Proton Pump Inhibitors (PPIs) caught the attention of many lawyers across the country when several leading publications released study and research works, highlighting the possible link between the long-term use of PPIs and Chronic Kidney disease (CKD). Then the FDA required PPI labels to be updated with safety warnings for many conditions but did not mention anything about the risk of serious kidney injury. Since PPIs are so widely used, and it was common for users to be on them for long periods of time, lawyers believed that there was the potential for a significant mass tort.

Widespread consumer awareness generated through many channels, including advertising campaigns by mass tort law firms to attract potential clients, encouraged many PPI users who took drugs like Nexium, Prilosec, Prevacid, and Protonix and later suffered from serious injuries like CKD or kidney disease to seek legal advice and file a PPI lawsuit. The commercials also informed many who didn’t know that there was a connection between their heartburn medication and kidney failure. This made thousands wonder if they were among the many Americans entitled to compensation, and convincing them to approach a PPI injury lawyer to figure out for sure if they had a valid claim.

The numbers grew as anticipated, until finally in August 2017, upon a second request, the Judicial Panel on Multidistrict Litigation approved the formation of multidistrict litigation, MDL No. 2789, involving claims of kidney injury resulting from ingestion of PPIs. It was approved for the ease of coordinated pre-trial proceedings. Judge Claire C. Cecchi was appointed to preside over the lawsuits in the U.S. District for New Jersey.

Multiple defendants are named in this litigation: AstraZeneca Pharmaceuticals LP, Procter & Gamble Co., McKesson Corp., Takeda Pharmaceuticals USA Inc., Novartis Pharmaceuticals Corp., Pfizer Inc. and Pfizer subsidiary Wyeth, all dodging allegations that mainly involve withholding important safety warnings.
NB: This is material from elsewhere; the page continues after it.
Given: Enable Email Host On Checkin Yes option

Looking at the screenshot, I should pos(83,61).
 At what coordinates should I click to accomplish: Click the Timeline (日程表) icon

Important Facts You Should Know

With more than 522 cases filed against the PPI makers, the MDL is in the discovery stage and is burgeoning, an indication for law firms to be prepared. Case management orders have been released by the federal court notifying those concerned about plaintiff fact sheets filling and submission details, requiring the PFS to be “substantially complete in all respects,” among other things.

Are you asking the Right Questions?

Questions covered during the intake process play a very important role in deciding whether the claim is strong enough to be included in the MDL. Owing to the complex nature of the PPI litigation and managing the inflow of clients with the workload, most lawyers are left with very little time to prep. For PPI clients, questions asked during the client intake stage should be generate convincing response to allow you to judge whether the client suffered any of the following serious alleged injuries linked to PPI:

  • Chronic kidney disease
  • Nephritis renal impairment
  • Bone deterioration
  • Dementia/seizures
  • Tetany or muscle spasm
  • Infections
  • Arrhythmia and heart problems
  • Low magnesium level

PPI Medical Record Review

The fate of the case ultimately lies in the hands of lawyers. Half the battle is won if you have evidence that shows the usage of the drug in the pharmacy records, duration of usage, indication of usage in medical and pharmacy records, and occurrence of complications, if any, and the treatment details after intake.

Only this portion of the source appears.